Small groups are a white church thing?
White people rely on small groups to connect. Other ethnicities form community more organically, more relationally. Immigrant communities find fellowship within extended families. In the city a lot of community happens on the front porch or sidewalk. So non-whites aren't as eager to set up structures and systems like small groups.
Carlos Ruiz (coordinator of community groups): I think whites really value efficiency.
Antoine Taylor (director of Sunday morning ministries): And releasing that value is really hard for a lot of them. They perceive other ways of operating as inefficient or disorganized.
Jennifer Idoma-Motzko (elder): They say it's not the right way to do church. And I respond bluntly by saying, "You mean it's not the white way to do church."
My Reflections 
Here's a question I've pondered. Which came first? The Jewish culture or God's instruction? Here's what I've discovered: it's definitely a both/and. Why's this important? It's important because the Christian faith is not a free-for-all. Although God is certainly sensitive to cultures, hence the incarnation of Christ, God's instruction beckons a new politic, a way of life that transcends human preferences and ushers in the Kingdom.
In light of the above, I must ask myself, Why does my house church structure itself the way it does? Basically, we meet once a week, call and email each other in between, and gather during special occasions, say birthday parties or biblical holidays. And frankly, I'm the worst at it. My life is so scheduled.

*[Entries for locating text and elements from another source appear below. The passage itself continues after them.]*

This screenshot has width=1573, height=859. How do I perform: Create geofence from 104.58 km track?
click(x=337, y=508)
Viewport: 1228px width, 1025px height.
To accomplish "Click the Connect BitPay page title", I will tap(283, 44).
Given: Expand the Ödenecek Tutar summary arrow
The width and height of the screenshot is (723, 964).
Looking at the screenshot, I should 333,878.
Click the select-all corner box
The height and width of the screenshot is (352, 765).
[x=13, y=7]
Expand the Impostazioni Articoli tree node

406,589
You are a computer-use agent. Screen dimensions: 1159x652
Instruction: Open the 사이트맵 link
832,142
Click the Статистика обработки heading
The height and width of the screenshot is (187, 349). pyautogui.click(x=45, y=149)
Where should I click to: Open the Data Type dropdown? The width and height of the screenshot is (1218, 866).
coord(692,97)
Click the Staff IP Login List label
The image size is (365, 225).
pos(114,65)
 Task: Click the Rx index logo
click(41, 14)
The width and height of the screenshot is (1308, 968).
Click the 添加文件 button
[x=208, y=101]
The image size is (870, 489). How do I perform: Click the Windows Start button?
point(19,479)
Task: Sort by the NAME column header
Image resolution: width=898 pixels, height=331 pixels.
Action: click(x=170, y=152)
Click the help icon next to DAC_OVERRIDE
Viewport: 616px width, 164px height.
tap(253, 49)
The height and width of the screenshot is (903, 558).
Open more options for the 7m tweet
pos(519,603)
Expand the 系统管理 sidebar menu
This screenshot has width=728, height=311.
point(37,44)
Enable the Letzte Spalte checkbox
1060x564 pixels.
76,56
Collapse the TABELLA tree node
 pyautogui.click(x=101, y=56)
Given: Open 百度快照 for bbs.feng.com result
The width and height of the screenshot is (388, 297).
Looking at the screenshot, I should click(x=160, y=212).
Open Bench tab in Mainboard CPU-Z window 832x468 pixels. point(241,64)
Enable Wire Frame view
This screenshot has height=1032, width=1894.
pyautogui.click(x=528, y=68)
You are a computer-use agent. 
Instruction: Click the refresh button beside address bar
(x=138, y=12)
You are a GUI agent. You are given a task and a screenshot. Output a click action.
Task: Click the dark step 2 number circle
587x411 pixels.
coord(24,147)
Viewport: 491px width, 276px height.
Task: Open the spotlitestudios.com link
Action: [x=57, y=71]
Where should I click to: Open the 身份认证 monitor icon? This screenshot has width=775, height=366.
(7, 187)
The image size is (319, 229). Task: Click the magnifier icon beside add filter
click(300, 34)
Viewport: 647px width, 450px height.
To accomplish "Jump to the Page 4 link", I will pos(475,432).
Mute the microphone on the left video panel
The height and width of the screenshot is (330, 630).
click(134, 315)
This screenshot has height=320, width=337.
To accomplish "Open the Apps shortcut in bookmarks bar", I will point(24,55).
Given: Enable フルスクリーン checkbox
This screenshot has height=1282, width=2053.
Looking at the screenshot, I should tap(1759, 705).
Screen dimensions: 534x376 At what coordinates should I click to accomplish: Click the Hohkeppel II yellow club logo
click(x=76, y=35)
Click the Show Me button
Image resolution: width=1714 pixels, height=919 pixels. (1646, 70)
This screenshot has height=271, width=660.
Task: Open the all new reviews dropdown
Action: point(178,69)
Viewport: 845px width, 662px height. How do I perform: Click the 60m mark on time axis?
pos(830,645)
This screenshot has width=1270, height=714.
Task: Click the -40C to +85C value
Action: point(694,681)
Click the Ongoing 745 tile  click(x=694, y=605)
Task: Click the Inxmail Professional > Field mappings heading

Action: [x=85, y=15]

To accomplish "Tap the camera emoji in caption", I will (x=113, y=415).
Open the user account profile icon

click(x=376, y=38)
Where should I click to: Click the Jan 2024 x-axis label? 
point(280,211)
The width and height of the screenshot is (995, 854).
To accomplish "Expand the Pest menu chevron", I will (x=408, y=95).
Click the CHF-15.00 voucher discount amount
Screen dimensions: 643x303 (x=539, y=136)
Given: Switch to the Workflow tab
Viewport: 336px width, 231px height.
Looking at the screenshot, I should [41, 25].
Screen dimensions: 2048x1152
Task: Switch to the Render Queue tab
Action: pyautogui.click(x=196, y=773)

Although I don't beat myself over the head, I admit my way of life is too "white," too American. As an observer of people (the anthropologist in me), other cultures seem closer to God's ideal. For instance, the Bible tells us of a people that regularly rested, thus allowing time to reflect on God's goodness and time to be together. As the above excerpt suggests, whites are notoriously bad at living in community while other cultures seem to "get it."
One of the mantras of the church today is contextualize! Let's be relevant, some say. And I say, Since when is God's way of doing things irrelevant? It's not. True, God's way may be at odds with my selfish nature. I have a tendency to want things my way and I can push, often subtly, that way onto others in my community.
crownBut that's not what God wants, is it? He wants obedience. Is God sensitive to cultures? Absolutely, but a careful reading of the Scriptures suggests God doesn't capitulate to cultures. No, God is unchanging. So, here's the point. Don't let your cultural biases dictate the right way to do church. Instead, while recognizing the strengths and weaknesses of all cultures, let's leave the old behind and walk anew in a new regime. After all, it's a Kingdom (with a King), not a democracy.
Hope this was of some benefit to you.